Exercise details: Copy the entries word for word, starting at the line that contains "Task: Click the Frame icon in right shelf" and ending after the line that contains "Action: point(1065,564)". Leave the pictures out.

Source records:
▼

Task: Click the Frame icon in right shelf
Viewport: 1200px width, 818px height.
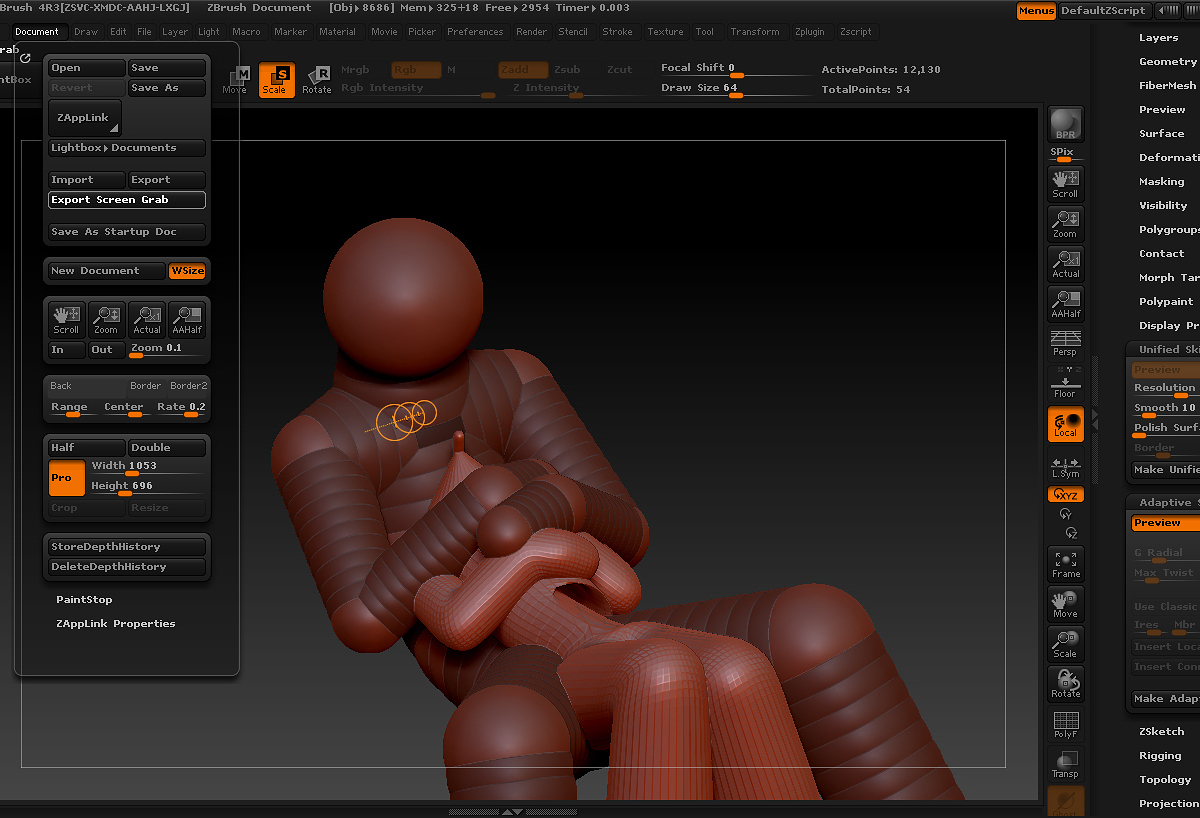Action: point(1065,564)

▲
▼

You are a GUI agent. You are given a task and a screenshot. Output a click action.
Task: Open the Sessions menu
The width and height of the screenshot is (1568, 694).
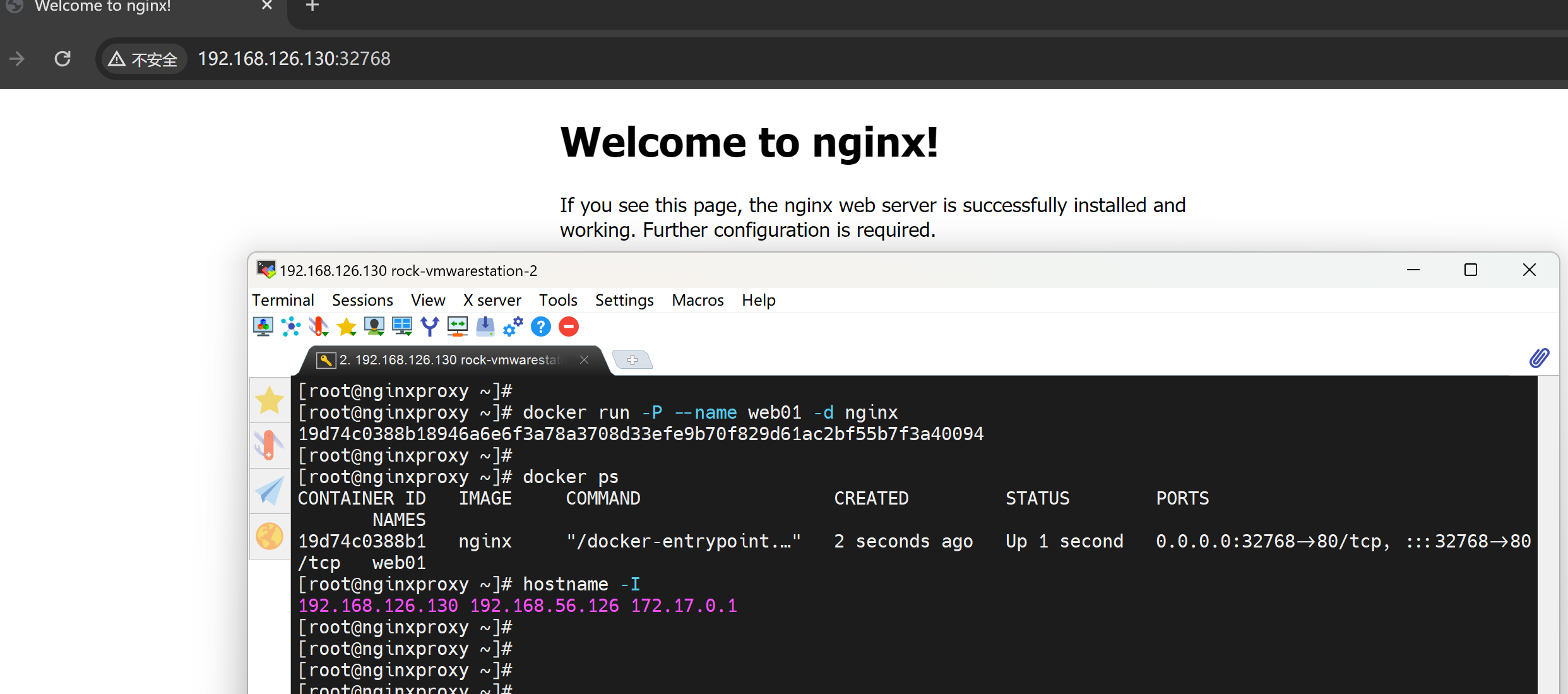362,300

▲

In response:
Task: Click the Frame icon in right shelf
Viewport: 1200px width, 818px height.
Action: point(1065,564)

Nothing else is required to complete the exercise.